In Figure 6.2 we provide a figure from \citetgillick-etal-2019-learning, which is similar to ours. The plot has a familiar shape, but a direct comparison is impossible due to the fact that our approach differs in data, the underlying model, and slightly in the training procedure and round-stop** condition.

6.5.2 Batch Size

We experiment with five different batch sizes (4, 8, 16, 32, 64) and always use $\mathit{neg}=7$ . Our results are in Figure 6.3. Unsurprisingly, we see that recall increases when the batch size grows. With our batch sizes, we do not reach a point where an increase in batch size does not produce an increase in recalls. Yet we can see that gap between recalls decrease, and from it we conclude that there exists a batch size where the model saturates. However, this batch size can be quite large. When training bi-encoders it is not uncommon to use batches with several thousand mentions (for example \citetbotha-100, fitzgerald2022moleman use $8192$ while training a model similar to ours).

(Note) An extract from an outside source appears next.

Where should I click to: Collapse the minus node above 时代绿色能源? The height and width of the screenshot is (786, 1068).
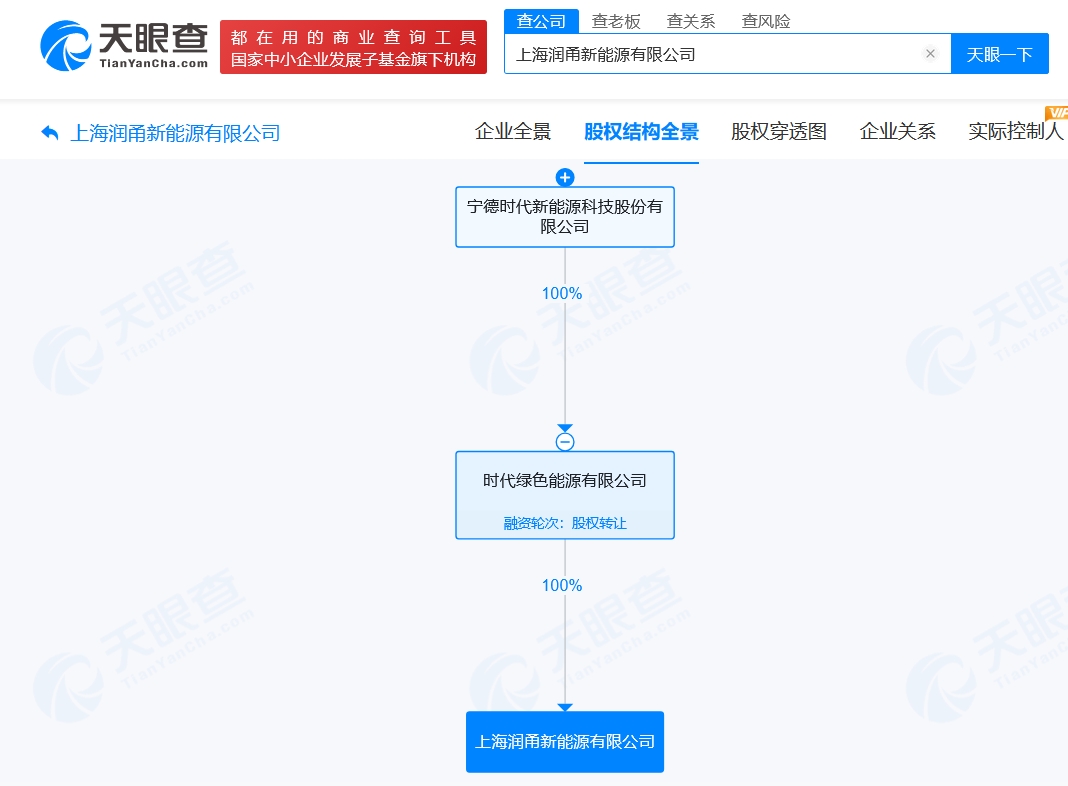[x=565, y=441]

Another thing to note in this experiment is that the fine-tuning is quite stable. Even with the batch size of $4$ , the model trains well, and after five rounds it is only approximately $2$ points worse than the best model.

We also experimented with a batch size of $1$ , which proved to be insufficient, and the model did not train.

6.5.3 Number of Hard Negatives

Apart from the default $\mathit{neg}$ value of $7$ , we also experiment with $\mathit{neg}=3$ and $\mathit{neg}=15$ . We present our results in Figure 6.4.

Although it clearly holds that both higher batch size (which we denote as $b$ in this subsection) and $\mathit{neg}$ improve recalls, the striking observation is that for R@1 it nearly does not matter which one of those we increase. All that is important is the number of entities to which a mention is compared. Recall that after feeding a batch through the system, we are left with $b\times b(1+\mathit{neg})$ output matrix (Figure 4.4). It seems that the number of columns of this matrix is a decent indicator of the success we can expect at R@1.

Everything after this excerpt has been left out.